Objective: Repeat the records verbatim, starting with the line that contains "Task: Open the 颜真卿楷书西亭记残碑 exhibit card" and ending with the line that contains "coord(473,13)", both lines included.

'''

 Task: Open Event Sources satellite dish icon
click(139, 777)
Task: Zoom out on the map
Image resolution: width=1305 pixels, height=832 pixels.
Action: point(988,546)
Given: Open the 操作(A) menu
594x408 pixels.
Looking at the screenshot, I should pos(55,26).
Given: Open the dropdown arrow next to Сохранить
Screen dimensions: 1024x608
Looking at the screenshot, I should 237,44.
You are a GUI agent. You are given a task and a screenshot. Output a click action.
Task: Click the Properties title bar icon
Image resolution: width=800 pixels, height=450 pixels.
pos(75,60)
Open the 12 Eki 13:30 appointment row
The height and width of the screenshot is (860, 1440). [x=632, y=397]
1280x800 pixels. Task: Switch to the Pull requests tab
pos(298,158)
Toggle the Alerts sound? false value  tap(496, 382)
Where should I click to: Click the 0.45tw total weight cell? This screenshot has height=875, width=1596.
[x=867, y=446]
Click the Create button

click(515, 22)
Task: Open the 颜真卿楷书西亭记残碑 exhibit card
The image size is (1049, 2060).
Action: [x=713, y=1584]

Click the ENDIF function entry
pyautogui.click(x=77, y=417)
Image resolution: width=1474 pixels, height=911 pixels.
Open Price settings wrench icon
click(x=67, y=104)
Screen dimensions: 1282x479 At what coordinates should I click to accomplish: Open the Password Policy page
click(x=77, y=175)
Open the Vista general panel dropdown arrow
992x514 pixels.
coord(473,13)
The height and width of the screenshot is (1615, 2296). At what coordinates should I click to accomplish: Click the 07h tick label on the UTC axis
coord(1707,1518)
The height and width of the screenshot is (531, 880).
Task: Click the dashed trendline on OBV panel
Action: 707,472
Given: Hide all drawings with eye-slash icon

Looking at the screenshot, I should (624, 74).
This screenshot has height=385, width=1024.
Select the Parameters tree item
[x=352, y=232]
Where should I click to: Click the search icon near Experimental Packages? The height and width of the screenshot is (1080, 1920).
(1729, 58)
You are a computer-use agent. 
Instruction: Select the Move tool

'''

Finished answer:
Task: Open the 颜真卿楷书西亭记残碑 exhibit card
The image size is (1049, 2060).
Action: [x=713, y=1584]

Click the ENDIF function entry
pyautogui.click(x=77, y=417)
Image resolution: width=1474 pixels, height=911 pixels.
Open Price settings wrench icon
click(x=67, y=104)
Screen dimensions: 1282x479 At what coordinates should I click to accomplish: Open the Password Policy page
click(x=77, y=175)
Open the Vista general panel dropdown arrow
992x514 pixels.
coord(473,13)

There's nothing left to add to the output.